Data excerpts

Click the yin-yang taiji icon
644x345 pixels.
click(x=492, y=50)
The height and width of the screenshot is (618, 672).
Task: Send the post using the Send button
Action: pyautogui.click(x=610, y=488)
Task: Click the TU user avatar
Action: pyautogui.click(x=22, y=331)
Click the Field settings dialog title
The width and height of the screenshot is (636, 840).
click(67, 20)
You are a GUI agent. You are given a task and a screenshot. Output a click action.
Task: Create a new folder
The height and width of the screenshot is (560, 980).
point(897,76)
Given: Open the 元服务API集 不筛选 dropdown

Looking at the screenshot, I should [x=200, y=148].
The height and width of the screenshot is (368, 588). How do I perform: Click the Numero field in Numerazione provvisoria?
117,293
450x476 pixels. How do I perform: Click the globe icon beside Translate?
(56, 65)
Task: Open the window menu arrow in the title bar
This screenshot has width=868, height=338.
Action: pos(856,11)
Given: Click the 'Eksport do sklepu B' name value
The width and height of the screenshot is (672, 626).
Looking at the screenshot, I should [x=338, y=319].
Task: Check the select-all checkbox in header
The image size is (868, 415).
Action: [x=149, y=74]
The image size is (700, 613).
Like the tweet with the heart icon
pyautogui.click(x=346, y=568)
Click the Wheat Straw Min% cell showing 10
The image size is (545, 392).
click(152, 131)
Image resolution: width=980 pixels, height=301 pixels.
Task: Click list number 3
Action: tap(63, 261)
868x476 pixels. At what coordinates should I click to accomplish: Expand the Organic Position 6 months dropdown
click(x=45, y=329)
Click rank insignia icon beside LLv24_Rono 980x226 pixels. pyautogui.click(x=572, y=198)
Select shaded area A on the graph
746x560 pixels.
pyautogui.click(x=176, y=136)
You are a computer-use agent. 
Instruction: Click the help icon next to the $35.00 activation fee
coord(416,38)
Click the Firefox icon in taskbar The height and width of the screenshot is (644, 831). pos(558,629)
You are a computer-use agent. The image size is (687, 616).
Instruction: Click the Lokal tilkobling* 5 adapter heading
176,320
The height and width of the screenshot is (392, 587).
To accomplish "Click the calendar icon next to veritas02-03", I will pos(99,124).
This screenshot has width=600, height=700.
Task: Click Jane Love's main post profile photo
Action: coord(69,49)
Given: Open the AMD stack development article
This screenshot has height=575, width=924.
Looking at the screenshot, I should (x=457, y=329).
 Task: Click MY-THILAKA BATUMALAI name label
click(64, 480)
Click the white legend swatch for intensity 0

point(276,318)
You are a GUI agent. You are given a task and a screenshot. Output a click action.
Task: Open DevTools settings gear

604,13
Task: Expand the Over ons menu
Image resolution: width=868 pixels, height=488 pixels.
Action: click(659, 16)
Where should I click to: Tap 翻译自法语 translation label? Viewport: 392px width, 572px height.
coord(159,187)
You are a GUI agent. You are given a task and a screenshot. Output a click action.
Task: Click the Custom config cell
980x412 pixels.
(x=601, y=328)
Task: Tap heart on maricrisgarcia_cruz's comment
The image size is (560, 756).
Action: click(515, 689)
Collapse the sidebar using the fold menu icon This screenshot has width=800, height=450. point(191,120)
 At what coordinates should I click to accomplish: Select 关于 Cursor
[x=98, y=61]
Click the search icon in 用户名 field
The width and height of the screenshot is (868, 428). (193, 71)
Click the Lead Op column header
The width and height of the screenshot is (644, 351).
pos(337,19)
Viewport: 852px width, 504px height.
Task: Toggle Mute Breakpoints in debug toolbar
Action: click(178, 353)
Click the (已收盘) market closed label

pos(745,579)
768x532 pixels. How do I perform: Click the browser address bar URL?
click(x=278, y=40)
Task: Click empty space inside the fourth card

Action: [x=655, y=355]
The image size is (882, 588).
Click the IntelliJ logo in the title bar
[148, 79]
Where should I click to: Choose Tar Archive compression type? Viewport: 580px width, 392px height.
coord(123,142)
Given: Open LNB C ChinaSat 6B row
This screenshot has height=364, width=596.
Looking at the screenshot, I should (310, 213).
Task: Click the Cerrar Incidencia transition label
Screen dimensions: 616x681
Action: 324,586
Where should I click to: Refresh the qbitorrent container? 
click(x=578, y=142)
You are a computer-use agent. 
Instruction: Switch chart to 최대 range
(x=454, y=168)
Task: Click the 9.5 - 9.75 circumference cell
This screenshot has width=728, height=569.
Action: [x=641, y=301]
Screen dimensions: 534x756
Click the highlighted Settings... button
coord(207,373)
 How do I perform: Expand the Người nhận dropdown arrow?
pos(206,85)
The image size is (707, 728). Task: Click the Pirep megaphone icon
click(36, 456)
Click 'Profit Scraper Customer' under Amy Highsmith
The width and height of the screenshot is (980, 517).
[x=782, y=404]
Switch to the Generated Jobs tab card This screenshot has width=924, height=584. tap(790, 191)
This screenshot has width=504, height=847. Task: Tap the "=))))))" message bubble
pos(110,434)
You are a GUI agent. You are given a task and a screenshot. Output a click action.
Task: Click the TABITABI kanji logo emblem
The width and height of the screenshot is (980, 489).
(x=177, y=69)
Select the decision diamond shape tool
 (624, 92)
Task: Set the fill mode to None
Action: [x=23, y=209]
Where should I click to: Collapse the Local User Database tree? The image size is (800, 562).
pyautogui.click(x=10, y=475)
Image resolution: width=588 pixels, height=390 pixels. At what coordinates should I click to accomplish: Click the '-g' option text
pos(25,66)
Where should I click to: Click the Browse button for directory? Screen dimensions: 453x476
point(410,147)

- Task description:
Go through the records and copy all of them exactly.

- Task result:
Click the yin-yang taiji icon
644x345 pixels.
click(x=492, y=50)
The height and width of the screenshot is (618, 672).
Task: Send the post using the Send button
Action: pyautogui.click(x=610, y=488)
Task: Click the TU user avatar
Action: pyautogui.click(x=22, y=331)
Click the Field settings dialog title
The width and height of the screenshot is (636, 840).
click(67, 20)
You are a GUI agent. You are given a task and a screenshot. Output a click action.
Task: Create a new folder
The height and width of the screenshot is (560, 980).
point(897,76)
Given: Open the 元服务API集 不筛选 dropdown

Looking at the screenshot, I should [x=200, y=148].
The height and width of the screenshot is (368, 588). How do I perform: Click the Numero field in Numerazione provvisoria?
117,293
450x476 pixels. How do I perform: Click the globe icon beside Translate?
(56, 65)
Task: Open the window menu arrow in the title bar
This screenshot has width=868, height=338.
Action: pos(856,11)
Given: Click the 'Eksport do sklepu B' name value
The width and height of the screenshot is (672, 626).
Looking at the screenshot, I should [x=338, y=319].
Task: Check the select-all checkbox in header
The image size is (868, 415).
Action: [x=149, y=74]
The image size is (700, 613).
Like the tweet with the heart icon
pyautogui.click(x=346, y=568)
Click the Wheat Straw Min% cell showing 10
The image size is (545, 392).
click(152, 131)
Image resolution: width=980 pixels, height=301 pixels.
Task: Click list number 3
Action: tap(63, 261)
868x476 pixels. At what coordinates should I click to accomplish: Expand the Organic Position 6 months dropdown
click(x=45, y=329)
Click rank insignia icon beside LLv24_Rono 980x226 pixels. pyautogui.click(x=572, y=198)
Select shaded area A on the graph
746x560 pixels.
pyautogui.click(x=176, y=136)
You are a computer-use agent. 
Instruction: Click the help icon next to the $35.00 activation fee
coord(416,38)
Click the Firefox icon in taskbar The height and width of the screenshot is (644, 831). pos(558,629)
You are a computer-use agent. The image size is (687, 616).
Instruction: Click the Lokal tilkobling* 5 adapter heading
176,320
The height and width of the screenshot is (392, 587).
To accomplish "Click the calendar icon next to veritas02-03", I will pos(99,124).
This screenshot has width=600, height=700.
Task: Click Jane Love's main post profile photo
Action: coord(69,49)
Given: Open the AMD stack development article
This screenshot has height=575, width=924.
Looking at the screenshot, I should (x=457, y=329).
 Task: Click MY-THILAKA BATUMALAI name label
click(64, 480)
Click the white legend swatch for intensity 0

point(276,318)
You are a GUI agent. You are given a task and a screenshot. Output a click action.
Task: Open DevTools settings gear

604,13
Task: Expand the Over ons menu
Image resolution: width=868 pixels, height=488 pixels.
Action: click(659, 16)
Where should I click to: Tap 翻译自法语 translation label? Viewport: 392px width, 572px height.
coord(159,187)
You are a GUI agent. You are given a task and a screenshot. Output a click action.
Task: Click the Custom config cell
980x412 pixels.
(x=601, y=328)
Task: Tap heart on maricrisgarcia_cruz's comment
The image size is (560, 756).
Action: click(515, 689)
Collapse the sidebar using the fold menu icon This screenshot has width=800, height=450. point(191,120)
 At what coordinates should I click to accomplish: Select 关于 Cursor
[x=98, y=61]
Click the search icon in 用户名 field
The width and height of the screenshot is (868, 428). (193, 71)
Click the Lead Op column header
The width and height of the screenshot is (644, 351).
pos(337,19)
Viewport: 852px width, 504px height.
Task: Toggle Mute Breakpoints in debug toolbar
Action: click(178, 353)
Click the (已收盘) market closed label

pos(745,579)
768x532 pixels. How do I perform: Click the browser address bar URL?
click(x=278, y=40)
Task: Click empty space inside the fourth card

Action: [x=655, y=355]
The image size is (882, 588).
Click the IntelliJ logo in the title bar
[148, 79]
Where should I click to: Choose Tar Archive compression type? Viewport: 580px width, 392px height.
coord(123,142)
Given: Open LNB C ChinaSat 6B row
This screenshot has height=364, width=596.
Looking at the screenshot, I should (310, 213).
Task: Click the Cerrar Incidencia transition label
Screen dimensions: 616x681
Action: 324,586
Where should I click to: Refresh the qbitorrent container? 
click(x=578, y=142)
You are a computer-use agent. 
Instruction: Switch chart to 최대 range
(x=454, y=168)
Task: Click the 9.5 - 9.75 circumference cell
This screenshot has width=728, height=569.
Action: [x=641, y=301]
Screen dimensions: 534x756
Click the highlighted Settings... button
coord(207,373)
 How do I perform: Expand the Người nhận dropdown arrow?
pos(206,85)
The image size is (707, 728). Task: Click the Pirep megaphone icon
click(36, 456)
Click 'Profit Scraper Customer' under Amy Highsmith
The width and height of the screenshot is (980, 517).
[x=782, y=404]
Switch to the Generated Jobs tab card This screenshot has width=924, height=584. tap(790, 191)
This screenshot has width=504, height=847. Task: Tap the "=))))))" message bubble
pos(110,434)
You are a GUI agent. You are given a task and a screenshot. Output a click action.
Task: Click the TABITABI kanji logo emblem
The width and height of the screenshot is (980, 489).
(x=177, y=69)
Select the decision diamond shape tool
 (624, 92)
Task: Set the fill mode to None
Action: [x=23, y=209]
Where should I click to: Collapse the Local User Database tree? The image size is (800, 562).
pyautogui.click(x=10, y=475)
Image resolution: width=588 pixels, height=390 pixels. At what coordinates should I click to accomplish: Click the '-g' option text
pos(25,66)
Where should I click to: Click the Browse button for directory? Screen dimensions: 453x476
point(410,147)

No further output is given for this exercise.